‘I wasn’t a criminal, yet the police treated me worse than one’
IRVIN DALAIS: Strangled and beaten at Mondeor police station Case unresolved
The police were called to my house on an afternoon in May for a domestic disturbance. I didn’t want to be arguing with the police in front of my children so I volunteered to drive myself to the police station.
I was calm at all times because I know how aggressive the police officers at Mondeor police station can be. When I arrived at the police station to make my statement one officer leaped towards me and grabbed my arm and pinned me to the wall. He handcuffed me, like I was a common criminal, even though I had driven myself to the station. After handcuffing me he started choking me and throwing me on desks.
I used to be an officer myself and I know what protocol is. I was not a criminal, yet they treated me worse than that.
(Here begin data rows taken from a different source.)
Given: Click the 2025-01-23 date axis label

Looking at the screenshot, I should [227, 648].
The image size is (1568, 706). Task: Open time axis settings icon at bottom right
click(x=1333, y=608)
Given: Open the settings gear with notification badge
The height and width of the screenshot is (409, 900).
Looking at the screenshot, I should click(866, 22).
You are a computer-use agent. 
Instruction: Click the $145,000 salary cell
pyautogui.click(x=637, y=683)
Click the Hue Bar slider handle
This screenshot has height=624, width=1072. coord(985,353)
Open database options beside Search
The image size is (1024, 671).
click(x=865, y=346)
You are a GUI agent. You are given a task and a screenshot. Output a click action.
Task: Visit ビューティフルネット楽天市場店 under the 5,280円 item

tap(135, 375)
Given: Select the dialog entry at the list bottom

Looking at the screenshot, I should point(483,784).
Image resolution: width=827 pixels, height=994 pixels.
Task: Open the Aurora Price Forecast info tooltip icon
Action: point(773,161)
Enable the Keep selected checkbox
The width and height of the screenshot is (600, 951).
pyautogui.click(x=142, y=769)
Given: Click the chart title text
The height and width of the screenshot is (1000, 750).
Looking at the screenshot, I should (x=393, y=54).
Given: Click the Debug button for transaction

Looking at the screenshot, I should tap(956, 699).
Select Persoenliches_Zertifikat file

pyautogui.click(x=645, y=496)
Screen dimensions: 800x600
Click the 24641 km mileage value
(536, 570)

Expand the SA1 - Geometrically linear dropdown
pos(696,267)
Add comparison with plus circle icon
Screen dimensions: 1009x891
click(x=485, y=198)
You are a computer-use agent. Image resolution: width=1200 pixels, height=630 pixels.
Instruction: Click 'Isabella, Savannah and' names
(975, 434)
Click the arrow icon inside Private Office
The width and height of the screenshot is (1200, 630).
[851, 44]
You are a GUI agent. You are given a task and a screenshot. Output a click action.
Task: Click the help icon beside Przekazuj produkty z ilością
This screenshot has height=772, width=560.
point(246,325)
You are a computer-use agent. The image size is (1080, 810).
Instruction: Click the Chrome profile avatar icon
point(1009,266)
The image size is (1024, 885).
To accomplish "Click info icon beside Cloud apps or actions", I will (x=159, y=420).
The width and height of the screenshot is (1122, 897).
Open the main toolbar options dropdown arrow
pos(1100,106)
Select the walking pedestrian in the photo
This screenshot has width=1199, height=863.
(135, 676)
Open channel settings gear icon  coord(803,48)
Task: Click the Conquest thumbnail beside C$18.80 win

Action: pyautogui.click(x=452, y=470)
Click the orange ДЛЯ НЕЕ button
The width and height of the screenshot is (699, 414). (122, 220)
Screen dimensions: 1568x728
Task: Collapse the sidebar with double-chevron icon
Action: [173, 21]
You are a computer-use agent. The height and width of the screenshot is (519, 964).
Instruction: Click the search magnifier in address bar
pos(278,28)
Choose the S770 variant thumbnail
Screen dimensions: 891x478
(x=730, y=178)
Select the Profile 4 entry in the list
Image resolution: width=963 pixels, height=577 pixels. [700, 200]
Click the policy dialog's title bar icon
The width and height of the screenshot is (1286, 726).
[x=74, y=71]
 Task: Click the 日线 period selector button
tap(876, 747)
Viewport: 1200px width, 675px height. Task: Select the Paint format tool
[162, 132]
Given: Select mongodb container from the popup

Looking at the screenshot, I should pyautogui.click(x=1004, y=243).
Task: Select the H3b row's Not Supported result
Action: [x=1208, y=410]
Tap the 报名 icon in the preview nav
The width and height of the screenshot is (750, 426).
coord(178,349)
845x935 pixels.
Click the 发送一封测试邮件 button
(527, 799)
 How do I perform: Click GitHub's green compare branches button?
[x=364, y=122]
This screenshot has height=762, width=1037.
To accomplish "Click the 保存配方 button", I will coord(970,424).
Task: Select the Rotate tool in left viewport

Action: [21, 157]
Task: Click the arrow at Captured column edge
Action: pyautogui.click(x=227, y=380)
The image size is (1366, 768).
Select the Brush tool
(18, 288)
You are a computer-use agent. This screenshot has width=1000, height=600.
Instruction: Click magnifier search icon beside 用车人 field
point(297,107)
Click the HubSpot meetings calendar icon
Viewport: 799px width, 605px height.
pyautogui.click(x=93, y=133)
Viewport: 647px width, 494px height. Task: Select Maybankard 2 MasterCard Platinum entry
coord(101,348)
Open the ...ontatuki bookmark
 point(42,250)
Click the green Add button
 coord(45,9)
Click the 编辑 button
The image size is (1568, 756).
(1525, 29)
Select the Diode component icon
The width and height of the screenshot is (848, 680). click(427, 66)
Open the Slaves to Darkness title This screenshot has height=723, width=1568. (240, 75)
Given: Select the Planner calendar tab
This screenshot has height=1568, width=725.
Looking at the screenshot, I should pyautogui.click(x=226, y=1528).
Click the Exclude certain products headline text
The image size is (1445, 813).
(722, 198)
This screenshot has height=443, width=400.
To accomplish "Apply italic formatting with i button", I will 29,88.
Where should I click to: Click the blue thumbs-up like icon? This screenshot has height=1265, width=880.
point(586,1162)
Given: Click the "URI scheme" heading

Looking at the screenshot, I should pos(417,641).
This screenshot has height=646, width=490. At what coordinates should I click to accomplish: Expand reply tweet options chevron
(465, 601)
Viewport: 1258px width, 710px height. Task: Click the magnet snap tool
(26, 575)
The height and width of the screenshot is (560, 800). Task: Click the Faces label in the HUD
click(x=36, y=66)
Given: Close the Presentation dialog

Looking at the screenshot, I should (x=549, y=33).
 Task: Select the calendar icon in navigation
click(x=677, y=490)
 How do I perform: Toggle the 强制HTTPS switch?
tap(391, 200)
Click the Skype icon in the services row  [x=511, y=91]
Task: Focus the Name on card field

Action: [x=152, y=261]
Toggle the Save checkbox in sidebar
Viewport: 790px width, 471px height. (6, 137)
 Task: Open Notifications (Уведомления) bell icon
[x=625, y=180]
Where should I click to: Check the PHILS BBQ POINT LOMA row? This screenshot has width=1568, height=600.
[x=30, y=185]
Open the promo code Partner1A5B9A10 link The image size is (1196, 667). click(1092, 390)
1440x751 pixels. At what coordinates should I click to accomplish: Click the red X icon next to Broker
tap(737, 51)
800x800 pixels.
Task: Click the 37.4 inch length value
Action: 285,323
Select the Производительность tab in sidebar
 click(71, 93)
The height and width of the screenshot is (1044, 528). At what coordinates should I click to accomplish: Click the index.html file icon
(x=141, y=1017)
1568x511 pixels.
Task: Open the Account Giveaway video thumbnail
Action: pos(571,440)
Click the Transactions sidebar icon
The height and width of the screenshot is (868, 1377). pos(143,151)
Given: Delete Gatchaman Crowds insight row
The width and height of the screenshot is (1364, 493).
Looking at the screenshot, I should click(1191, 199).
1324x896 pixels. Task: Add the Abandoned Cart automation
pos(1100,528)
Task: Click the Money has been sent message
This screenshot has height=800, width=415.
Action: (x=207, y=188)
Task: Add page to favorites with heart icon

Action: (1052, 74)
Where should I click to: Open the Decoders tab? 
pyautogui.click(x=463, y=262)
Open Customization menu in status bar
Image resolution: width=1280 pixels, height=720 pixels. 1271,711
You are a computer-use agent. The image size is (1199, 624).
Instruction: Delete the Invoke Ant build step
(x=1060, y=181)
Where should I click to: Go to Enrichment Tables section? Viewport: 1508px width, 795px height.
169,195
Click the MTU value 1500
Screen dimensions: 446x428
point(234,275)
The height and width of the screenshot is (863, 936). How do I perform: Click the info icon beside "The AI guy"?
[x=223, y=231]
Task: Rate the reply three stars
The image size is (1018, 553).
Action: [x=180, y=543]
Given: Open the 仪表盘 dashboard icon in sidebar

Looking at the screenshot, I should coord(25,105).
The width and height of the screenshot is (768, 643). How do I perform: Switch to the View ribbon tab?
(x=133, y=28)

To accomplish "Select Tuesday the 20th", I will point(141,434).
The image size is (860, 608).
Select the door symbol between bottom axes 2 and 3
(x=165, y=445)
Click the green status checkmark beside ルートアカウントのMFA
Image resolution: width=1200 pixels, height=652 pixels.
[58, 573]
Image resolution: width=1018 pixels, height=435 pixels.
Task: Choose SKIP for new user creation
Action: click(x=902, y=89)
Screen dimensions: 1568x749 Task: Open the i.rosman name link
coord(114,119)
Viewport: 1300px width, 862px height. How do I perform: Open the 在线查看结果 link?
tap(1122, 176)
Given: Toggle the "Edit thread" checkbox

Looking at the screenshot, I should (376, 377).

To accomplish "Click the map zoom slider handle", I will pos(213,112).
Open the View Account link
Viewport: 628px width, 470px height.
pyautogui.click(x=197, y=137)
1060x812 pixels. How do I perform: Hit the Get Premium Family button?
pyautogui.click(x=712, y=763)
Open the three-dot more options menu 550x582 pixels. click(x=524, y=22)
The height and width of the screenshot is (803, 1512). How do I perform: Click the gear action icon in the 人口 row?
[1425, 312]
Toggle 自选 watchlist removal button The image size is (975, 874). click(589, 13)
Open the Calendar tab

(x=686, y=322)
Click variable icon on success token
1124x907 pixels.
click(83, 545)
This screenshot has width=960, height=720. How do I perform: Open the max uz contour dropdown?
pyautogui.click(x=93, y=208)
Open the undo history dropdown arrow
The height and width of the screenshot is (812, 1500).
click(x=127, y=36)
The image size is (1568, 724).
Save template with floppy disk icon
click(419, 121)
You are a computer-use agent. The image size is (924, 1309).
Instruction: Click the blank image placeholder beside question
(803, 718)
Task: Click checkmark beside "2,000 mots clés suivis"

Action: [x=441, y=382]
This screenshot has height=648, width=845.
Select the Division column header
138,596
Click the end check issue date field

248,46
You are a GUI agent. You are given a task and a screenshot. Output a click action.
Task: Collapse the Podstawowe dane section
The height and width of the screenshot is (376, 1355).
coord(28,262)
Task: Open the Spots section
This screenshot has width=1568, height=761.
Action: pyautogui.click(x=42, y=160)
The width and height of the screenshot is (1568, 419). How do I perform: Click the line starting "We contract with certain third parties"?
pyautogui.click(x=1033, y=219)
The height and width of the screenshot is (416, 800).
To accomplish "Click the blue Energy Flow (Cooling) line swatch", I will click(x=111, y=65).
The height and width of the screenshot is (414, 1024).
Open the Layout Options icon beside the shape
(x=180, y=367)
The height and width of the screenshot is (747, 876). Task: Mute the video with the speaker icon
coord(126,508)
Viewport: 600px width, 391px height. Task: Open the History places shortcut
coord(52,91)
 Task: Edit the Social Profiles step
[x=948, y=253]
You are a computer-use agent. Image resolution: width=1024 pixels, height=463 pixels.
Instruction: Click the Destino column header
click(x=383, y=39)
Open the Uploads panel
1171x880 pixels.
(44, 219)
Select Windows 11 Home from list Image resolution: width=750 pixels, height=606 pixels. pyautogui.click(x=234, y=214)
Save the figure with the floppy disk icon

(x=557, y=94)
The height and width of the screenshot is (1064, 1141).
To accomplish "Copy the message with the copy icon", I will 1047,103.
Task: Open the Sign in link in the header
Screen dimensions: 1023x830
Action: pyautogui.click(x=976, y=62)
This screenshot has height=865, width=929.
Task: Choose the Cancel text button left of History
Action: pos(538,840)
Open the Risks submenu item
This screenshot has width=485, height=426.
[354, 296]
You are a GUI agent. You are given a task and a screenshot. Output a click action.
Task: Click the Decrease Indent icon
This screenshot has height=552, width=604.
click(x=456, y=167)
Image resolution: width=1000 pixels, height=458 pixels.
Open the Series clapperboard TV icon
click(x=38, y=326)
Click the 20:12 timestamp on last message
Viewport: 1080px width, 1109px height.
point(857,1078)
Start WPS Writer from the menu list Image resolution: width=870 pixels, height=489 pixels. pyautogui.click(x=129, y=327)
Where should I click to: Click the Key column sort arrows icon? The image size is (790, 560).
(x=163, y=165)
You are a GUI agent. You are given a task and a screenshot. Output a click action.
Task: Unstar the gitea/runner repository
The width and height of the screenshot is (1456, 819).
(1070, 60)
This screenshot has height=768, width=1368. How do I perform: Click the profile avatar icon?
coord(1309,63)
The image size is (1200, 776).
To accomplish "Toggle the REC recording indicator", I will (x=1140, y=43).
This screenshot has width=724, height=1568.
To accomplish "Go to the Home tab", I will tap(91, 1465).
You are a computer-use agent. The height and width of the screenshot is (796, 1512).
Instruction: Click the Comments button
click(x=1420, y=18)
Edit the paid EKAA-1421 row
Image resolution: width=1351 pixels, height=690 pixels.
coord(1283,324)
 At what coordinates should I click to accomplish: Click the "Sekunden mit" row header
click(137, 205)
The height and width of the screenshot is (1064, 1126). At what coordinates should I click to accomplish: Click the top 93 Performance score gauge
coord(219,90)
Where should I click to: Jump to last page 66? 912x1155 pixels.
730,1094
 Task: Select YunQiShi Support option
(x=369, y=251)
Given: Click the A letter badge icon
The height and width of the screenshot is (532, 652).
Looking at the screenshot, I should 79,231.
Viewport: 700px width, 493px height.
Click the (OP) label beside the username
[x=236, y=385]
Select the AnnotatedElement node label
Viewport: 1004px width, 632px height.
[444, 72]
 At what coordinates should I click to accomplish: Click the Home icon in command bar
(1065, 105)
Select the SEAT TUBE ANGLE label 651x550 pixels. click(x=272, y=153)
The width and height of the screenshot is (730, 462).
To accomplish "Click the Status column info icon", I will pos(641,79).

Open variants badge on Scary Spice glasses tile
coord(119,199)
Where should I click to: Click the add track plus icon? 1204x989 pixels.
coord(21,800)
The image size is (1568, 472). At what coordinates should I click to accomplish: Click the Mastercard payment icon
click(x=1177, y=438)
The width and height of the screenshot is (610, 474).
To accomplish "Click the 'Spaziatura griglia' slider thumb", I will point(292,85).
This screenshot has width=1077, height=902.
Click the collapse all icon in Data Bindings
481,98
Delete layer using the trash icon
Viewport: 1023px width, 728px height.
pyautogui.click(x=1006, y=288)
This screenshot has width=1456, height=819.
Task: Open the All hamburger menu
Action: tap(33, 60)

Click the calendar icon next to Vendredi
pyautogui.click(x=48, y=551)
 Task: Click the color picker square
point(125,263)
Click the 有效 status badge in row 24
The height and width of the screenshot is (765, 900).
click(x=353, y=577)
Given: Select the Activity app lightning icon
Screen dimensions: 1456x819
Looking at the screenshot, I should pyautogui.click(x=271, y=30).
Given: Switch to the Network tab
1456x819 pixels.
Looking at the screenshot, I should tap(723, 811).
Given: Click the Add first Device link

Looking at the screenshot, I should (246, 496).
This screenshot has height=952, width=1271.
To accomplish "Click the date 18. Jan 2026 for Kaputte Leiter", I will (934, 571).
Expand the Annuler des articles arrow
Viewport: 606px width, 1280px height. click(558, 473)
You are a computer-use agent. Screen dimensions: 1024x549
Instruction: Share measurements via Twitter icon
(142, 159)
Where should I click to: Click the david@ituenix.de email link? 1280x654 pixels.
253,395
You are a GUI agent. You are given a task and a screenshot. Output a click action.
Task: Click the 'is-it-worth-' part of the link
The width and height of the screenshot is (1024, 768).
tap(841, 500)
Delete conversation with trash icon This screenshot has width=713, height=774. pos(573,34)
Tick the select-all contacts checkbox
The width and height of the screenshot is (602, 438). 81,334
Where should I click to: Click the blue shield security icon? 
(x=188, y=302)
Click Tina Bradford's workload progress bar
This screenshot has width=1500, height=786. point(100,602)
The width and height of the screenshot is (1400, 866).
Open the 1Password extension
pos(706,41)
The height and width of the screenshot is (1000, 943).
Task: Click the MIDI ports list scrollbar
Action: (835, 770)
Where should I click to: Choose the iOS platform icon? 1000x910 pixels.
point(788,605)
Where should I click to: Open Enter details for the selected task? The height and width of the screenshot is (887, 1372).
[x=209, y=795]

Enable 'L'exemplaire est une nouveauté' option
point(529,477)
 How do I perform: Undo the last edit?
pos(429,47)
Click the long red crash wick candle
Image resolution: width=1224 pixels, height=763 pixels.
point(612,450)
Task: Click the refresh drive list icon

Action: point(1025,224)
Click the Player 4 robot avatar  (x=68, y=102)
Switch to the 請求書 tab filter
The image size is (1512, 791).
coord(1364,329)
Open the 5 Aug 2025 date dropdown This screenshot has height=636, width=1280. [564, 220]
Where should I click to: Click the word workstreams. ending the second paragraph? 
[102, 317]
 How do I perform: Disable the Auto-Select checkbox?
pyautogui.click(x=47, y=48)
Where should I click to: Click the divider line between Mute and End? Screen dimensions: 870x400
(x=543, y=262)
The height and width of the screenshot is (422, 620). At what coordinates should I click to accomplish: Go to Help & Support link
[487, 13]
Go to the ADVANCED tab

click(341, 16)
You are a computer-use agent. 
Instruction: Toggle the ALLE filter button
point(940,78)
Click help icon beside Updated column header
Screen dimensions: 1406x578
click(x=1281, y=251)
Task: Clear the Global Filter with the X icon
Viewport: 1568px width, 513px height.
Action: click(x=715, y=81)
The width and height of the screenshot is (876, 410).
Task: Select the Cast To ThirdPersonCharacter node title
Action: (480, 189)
I was in shock that I would be assaulted this way in a police station in front of witnesses. It was only after I had a few bruises that one of the officers pulled his colleague off me.
The handcuffs were taken off me, but then the challenge was actually opening the case because everyone refused to assist me.
After at least two hours did I find a number on the notice board for the station commander and he was the one who instructed a captain to open a case.
It took the police station two months to get back to me with a case number, which goes to show how little they cared about a case opened against one of their own.
The case has reached the Ipid [Independent Police Investigative Directorate], but not a single person
has contacted me since the incident.
LUCKY NGELE:
Shot by police officers Case unresolved
The week before we [his football team] had just made it into the top four and that Sunday we were going to play our game to ensure we were in the finals. But it wasn’t to be. As I was making my way to the field to warm up for the game I noticed that there was a crowd gathering. I asked a few people what was going on and learned that the community was about to beat up a known thief who they said had raided someone’s house.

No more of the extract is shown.